Closed this issue · 2 comments
Hi!
If a message exceeds the maximum allowed context length for the conversation, the standard send_message
function will raise an error, e.g.,:
Error: BackendError { message: "This model's maximum context length is 4097 tokens. However, your messages resulted in 5000 tokens. Please reduce the length of the messages.", error_type: "invalid_request_error" }
However, when the same message is sent using the send_message_streaming
function, no error is raised. Instead, the conversation becomes permanently stuck.
Is there a way to work around this issue?
Thanks!
Does the underlying API even return any errors when streaming a response? It seems that whenever any error occurs, the server just stops sending message parts whatsoever.

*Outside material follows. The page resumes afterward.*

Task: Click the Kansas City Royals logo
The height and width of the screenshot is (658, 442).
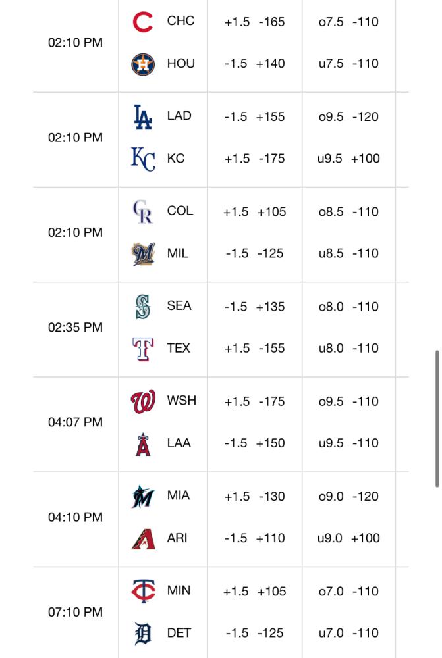Action: tap(143, 159)
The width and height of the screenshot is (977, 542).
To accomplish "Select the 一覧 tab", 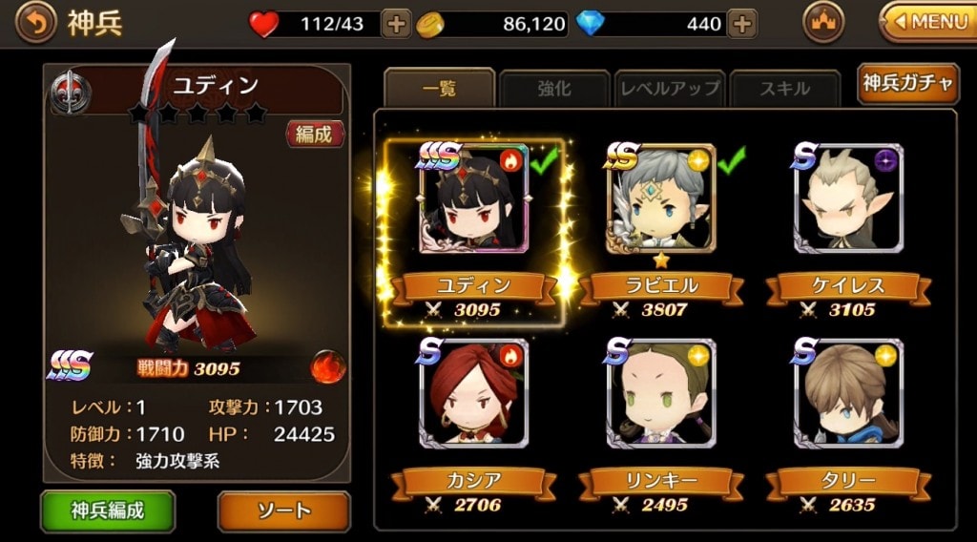I will [439, 88].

It seems that whenever the message is too long the server answer with a status=400
, that could be intercepted before calling bytes_stream()
.
let response_stream = self
.client
.post(self.config.api_url.clone())
.json(&CompletionRequest {
model: self.config.engine.as_ref(),
stream: true,
messages: history,
temperature: self.config.temperature,
top_p: self.config.top_p,
frequency_penalty: self.config.frequency_penalty,
presence_penalty: self.config.presence_penalty,
reply_count: self.config.reply_count,
})
.send()
.await?;
if response_stream.status() == 400 {
return Err(crate::err::Error::ParsingError("Is your message too large?".to_string()));
}
let response_stream = response_stream
.bytes_stream()
.eventsource();
Original code at https://github.com/Maxuss/chatgpt_rs/blob/master/src/client.rs#L183
(Note: In this code snippet, I utilized the existing ParsingError
because it allowed me to pass a string. However, it might be more appropriate to define a new error specifically for this scenario.)